Потом их, голых и мокрых, отвели в комнату рядом с душем и там обрили наголо. Брили четыре немки. В следующем помещении раздали одежу: каждой женщине выдали по робе, кому похуже, кому получше, годится ли, впору ли, нет ли — наплевать. Белья не дали. Их собственную одежду и все остальные жалкие пожитки отобрали и больше не возвращали. Пошли дальше — в следующей комнате распределили обувь — ботинки и деревянные башмаки, тоже не разбирая размера. Потом каждой на платье сзади нарисовали красной краской большое пятно. Толя, увидев свои великолепные черные кудри на полу, горько расплакалась. Она оторвала длинную широкую полосу от своей робы, слишком длинной для девушки, и повязала голову. А из остатков ткани смастерила себе что-то вроде кармана. У этих мучителей верный расчет, черт бы их побрал: человек более всего беззащитен и слаб, когда наг и лыс.
Пока все процедуры прошли, было уже два часа ночи. Тем, кто уже все закончил, велено было ждать во дворе[135]. Наконец, явился эсэсовец и заорал: всем лечь на землю! Остаток ночи узницы провели, трясясь от холода и омерзения, в грязи, на холодном, всем ветрам открытом дворе.
На утро их развели по блокам — длинным деревянным баракам, разделенным на несколько боксов. Посередине возвышалась печь из красного кирпича. В потолке было несколько маленьких окон, открыть их было невозможно. Воздух внутрь поступал только через две двери. Толю поместили в 31-й блок. Им наконец-то принесли поесть — немного теплого мучного супа.
Потом была перекличка. Женщинам приказали построиться в группы по пятеро, их пересчитали. В их блоке оказалось 1300 заключенных. Староста блока вышла с речью: Люша Симанович давно еще была выслана сюда из гетто в Лодзи за растрату. Симанович была тетка упитанная, дородная, привлекательная, хорошо одетая и в полном блеске своей белобрысой шевелюры. Она умела подластиться к немцам, «господа» ее любили и держали на особом положении.
В помощницах у толстой старосты ходила Адель, барышня из Германии, такая же не стриженная. Она как ортодоксальная иудейка что ни пятница ставила на кирпичную печку свечку для шаббата и благословляла, в остальном же ее боялись, как чумы: за малейшую провинность она дубасила всех подряд и еще любила обливать ледяной водой[136].

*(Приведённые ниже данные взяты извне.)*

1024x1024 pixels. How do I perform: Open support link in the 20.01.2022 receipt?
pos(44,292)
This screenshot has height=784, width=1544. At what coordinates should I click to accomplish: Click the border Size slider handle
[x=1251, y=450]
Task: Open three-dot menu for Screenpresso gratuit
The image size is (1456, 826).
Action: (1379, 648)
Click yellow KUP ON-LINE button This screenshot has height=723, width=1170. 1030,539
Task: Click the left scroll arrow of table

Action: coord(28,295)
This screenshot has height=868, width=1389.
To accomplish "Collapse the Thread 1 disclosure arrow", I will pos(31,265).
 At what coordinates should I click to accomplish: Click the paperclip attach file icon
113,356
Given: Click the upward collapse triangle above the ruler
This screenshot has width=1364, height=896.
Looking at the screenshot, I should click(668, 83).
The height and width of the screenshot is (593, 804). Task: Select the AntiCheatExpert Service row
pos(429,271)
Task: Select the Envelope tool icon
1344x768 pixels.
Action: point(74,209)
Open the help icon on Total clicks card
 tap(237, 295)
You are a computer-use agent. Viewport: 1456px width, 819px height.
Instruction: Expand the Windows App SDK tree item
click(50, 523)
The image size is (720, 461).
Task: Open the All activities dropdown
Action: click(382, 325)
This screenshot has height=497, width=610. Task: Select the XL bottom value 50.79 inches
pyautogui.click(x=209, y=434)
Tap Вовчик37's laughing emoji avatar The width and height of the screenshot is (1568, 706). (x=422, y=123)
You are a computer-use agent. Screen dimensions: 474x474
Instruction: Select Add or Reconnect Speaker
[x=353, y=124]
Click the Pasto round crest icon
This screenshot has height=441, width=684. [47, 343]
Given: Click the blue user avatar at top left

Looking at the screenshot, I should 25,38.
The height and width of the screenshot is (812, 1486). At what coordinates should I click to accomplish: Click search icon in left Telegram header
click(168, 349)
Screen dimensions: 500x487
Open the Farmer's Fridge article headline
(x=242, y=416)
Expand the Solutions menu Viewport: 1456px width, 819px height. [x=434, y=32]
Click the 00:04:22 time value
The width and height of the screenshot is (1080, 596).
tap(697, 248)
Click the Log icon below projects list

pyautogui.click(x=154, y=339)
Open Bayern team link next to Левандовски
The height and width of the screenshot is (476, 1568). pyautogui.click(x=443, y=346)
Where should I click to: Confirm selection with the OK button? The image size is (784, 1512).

По утрам будили в четыре часа. Часов до шести — перекличка во дворе. Если все в порядке — обратно в барак и снова спать. Но если не дай бог кого не досчитаются — тогда перекличка затягивалась до бесконечности, пока всех не пересчитают как положено. На завтрак приносили все тот же мучной суп или кофе. В полдень снова перекличка — до двух. Обед: тяжелый котел нужно всякий раз тащить из кухни, это на другом конце лагеря. Толя, еще не окрепшая после болезни, как-то раз отказалась: не поднять ей такую тяжесть. Тогда Люша указывает ей на кирпичные дымовые трубы в отдалении: гляди, говорит, знаешь, что там? А там крематорий — для таких вот больных, вроде тебя. Толя поняла, что лучше ей быстро выздороветь, стиснув зубы, вцепилась в котел и без единого вздоха дотащила его до барака.
Выдавали одну миску на двоих, ложек не было вовсе, приходилось хлебать из миски через край или есть руками. И не просто есть, а мгновенно проглатывать: котел был один на несколько бараков, и в следующем уже выли от голода, пока в этом еще ели. Обед был ничего: брюква с перловкой, горох, свекла, суп из манки. После обеда — мыть посуду. С четырех до шести снова перекличка.
Пересчитывали заключенных старосты бараков в присутствии лагерного начальства. Если одна из женщин случайно неправильно называла свой номер, наказывали: могли на три часа поставить на колени на землю. На ужин — кусок хлеба и два грамма маргарина. Многие не доедали этот хлебный ломтик до конца, припасали на завтра, ведь больше хлеба не дадут весь день до следующего ужина. Прятать было некуда, приходилось всю ночь сжимать его в ладони и брать с собой всякий раз, когда выгоняли на улицу или в туалет.
По нужде выводил всех скопом: в отдельном бараке был устроен сортир — сотня дырок в дощатом полу. Одна присядет — полсотни ждут. А ночью — в ведро.
В восемь — отбой. Оставалось еще немного времени поговорить. Приходила с ведром воды лагеровка[137] Адель. Заключенные спали на голых досках, без всякого покрытия, без матрасов, ботинки или башмаки деревянные — под голову, и тесно-тесно прижавшись друг к другу, так тесно, что не пошевелиться. Работы, как ни странно, не было никакой, не заставляли даже готовить или убирать в бараке. Освенцим не был трудовым лагерем, это был сборный пункт[138].